Yes, as Svennoj experimented in GT Sport for example. I think it's something I can notice, but if I have the good panel and content as you said.

 

John2290 said:

Of course there is, the luminosity is the main focus for me and trumps all else. Having three different light scoures or more crossing each other in Metro Exodus and one seemingly blinding you yet still being able to see the environment as if through the light rays in Metro Exodus Is crazy cool. I don't know much about colour blindness but surely having bmmore natural lighting scoures with a wider range from black to full luminosity would have to be a boon for the colour blind more than anyone else, No?

Yes, it's still a better option, I suppose, even if the gain is much less than a person with normal vision. Does the lumen power of a panel depends on its HDR capabilities ?

 

For explaining color blindness, pictures are better than words :

https://hitek.fr/42/vision-des-couleurs-daltoniens_4682

(scroll down to examples)

In my case, it's a deuteranomaly, and I can't see any difference between a deuteranomaly picture and a normal vision picture.

Thus, about color perception from HDR, I'm not sure that I can see the difference with a No-HDR display.

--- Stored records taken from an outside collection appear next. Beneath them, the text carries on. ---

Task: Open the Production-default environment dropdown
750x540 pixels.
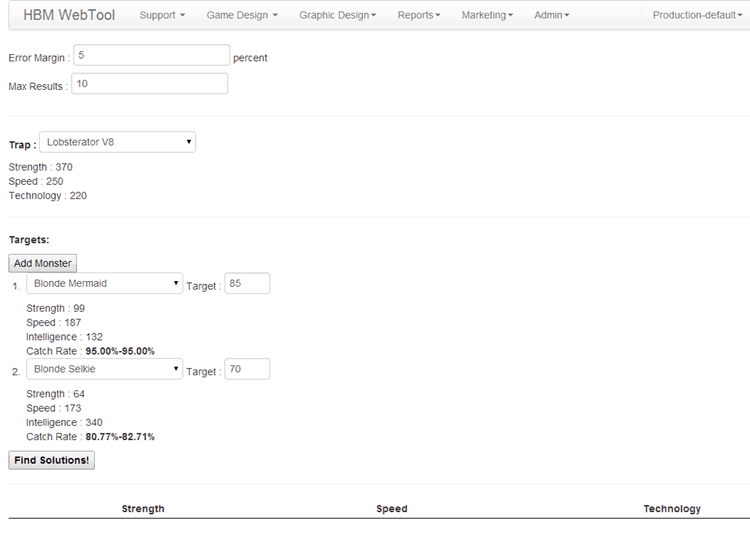Action: click(697, 15)
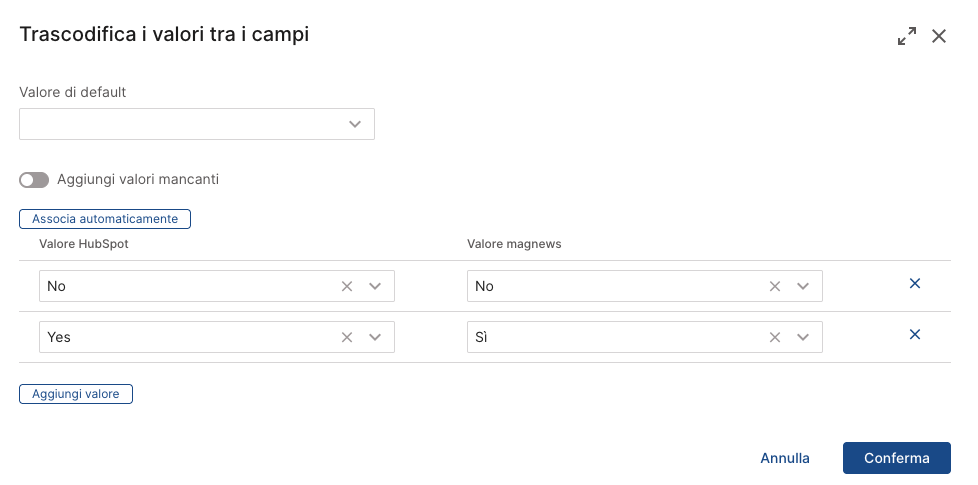Click Aggiungi valore button
Screen dimensions: 978x485
click(76, 394)
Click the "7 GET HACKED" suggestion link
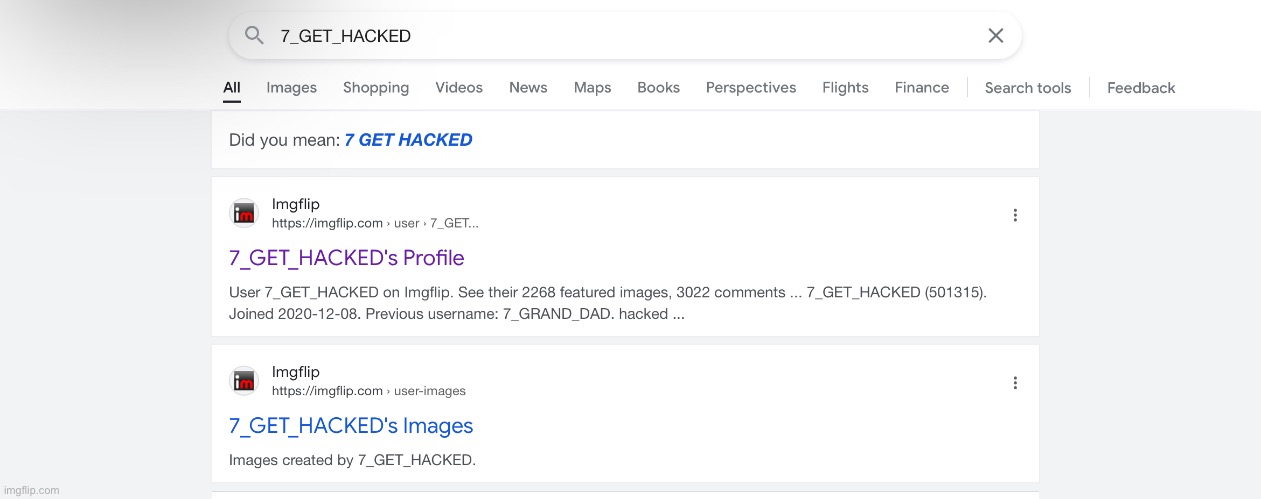The height and width of the screenshot is (499, 1261). 408,140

To clarify HDR is not about color, it's all contrast and brightness. Wide color gamut and 10 bit color are separate things.
More bits means less color banding, 1024 steps for each color instead of 256. Gradients look more smooth no matter what color.

HDR is all about brightness range. Normal tvs range from 0 to 50 nits, HDR expands this logarithmically to max 1500 nits on current tvs, while GTS has the option to go up to 10,000 nits for max brightness. For comparison a clear bright sunny day is about 30,000 nits.

Color depends on what the content was made for. Rec.709, DCI-P3 or rec.2020. GTS is made for rec.2020 however most tvs can't quite reproduce DCI-P3 yet.

The full spectrum represents human vision.
As you can see wide color is determined by brighter primary colors allowing for better coverage of the human spectrum. Since you have trouble with reds and greens you will lose out on most of the benefits of a wide color gamut. Blue gets the least advantage of the wider color gamut.